PharmedOut Fodder:
A Million Ways to Market A Pill
By Judy Butler
Consumers may believe that doctors are taught to choose treatments based on the best-available evidence and for which benefits outweigh harms. That’s the definition of rational prescribing. Yet rational prescribing is not a given because of something not covered in medical training—pharmaceutical company influence. Pharmaceutical companies profit through the sale of new, patented drugs, so they spend millions on marketing to shape the environment in which doctors write prescriptions.

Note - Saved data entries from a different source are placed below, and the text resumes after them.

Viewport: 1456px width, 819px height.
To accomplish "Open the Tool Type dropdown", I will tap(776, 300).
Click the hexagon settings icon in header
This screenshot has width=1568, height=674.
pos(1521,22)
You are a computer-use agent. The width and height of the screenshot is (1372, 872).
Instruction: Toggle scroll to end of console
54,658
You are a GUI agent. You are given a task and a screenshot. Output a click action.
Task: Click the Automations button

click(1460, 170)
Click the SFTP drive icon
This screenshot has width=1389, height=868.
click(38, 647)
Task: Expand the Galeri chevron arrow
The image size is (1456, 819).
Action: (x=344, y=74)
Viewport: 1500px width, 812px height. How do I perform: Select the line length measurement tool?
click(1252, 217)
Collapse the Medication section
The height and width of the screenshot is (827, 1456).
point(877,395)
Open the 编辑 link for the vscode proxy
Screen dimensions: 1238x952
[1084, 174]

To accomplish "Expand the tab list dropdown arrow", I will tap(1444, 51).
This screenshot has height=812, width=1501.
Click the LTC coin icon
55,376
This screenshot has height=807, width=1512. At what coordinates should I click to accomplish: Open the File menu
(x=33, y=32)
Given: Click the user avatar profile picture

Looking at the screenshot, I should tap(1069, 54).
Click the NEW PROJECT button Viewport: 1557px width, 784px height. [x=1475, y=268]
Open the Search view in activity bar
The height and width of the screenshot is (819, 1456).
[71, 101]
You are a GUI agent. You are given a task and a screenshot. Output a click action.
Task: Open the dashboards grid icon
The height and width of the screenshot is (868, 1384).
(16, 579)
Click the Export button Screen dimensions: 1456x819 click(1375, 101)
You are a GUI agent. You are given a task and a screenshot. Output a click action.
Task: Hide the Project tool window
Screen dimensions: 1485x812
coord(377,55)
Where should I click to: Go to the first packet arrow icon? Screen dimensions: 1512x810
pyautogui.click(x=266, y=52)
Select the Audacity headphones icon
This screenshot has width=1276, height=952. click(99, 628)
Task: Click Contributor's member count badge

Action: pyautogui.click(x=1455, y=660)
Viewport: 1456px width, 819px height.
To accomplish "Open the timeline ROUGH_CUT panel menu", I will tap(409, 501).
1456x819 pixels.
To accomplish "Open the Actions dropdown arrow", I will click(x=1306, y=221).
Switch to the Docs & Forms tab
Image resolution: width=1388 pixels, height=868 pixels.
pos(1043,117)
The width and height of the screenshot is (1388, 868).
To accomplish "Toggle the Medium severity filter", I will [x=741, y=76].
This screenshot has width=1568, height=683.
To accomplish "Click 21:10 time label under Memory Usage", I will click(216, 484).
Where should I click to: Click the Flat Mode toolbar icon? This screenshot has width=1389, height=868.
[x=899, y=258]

Take, for example, opioids. In 1990, the president of the industry-supported American Pain Society (APS) called for a new approach to pain, including expanded therapeutic opioid use; the APS argued that such use rarely results in addiction. APS went on to produce guidelines encouraging expanded opioid use and trumpet their slogan “Pain: The 5th Vital Sign”, adding the highly subjective concept to the four objectively quantifiable measures of temperature, blood pressure, respiration, and pulse.
Policy changes followed: in 1998 the Federation of State Medical Boards issued a policy that physicians would not face regulatory action for prescribing large amounts of opioids; the same year, the Veterans Health Administration required all clinicians to ask about patients’ pain at each visit; and in 2001 the Joint Commission (JCAHO) issued management standards requiring its accredited health care facilities to measure pain and prioritize its treatment. One need only to look at Purdue Pharma’s 2001 OxyContin marketing report to confirm industry involvement in these policies: “corporate initiatives and partnering efforts were very successful with the Veterans Administration, American Pain Society, and JCAHO in an effort to make Pain: The 5th Vital Sign. This ‘call to action’ was an important promotional initiative for Purdue. In addition to building sales for OxyContin Tablets, it also positioned Purdue as the leader in pain management education.”
By 2006, the government implemented a patient survey that would determine hospital reimbursement rates. Patients were asked, "How often did the hospital staff do everything they could to help with your pain?" thus leaving patients to assess their own treatment with possibly unrealistic expectations and without regard for rational prescribing.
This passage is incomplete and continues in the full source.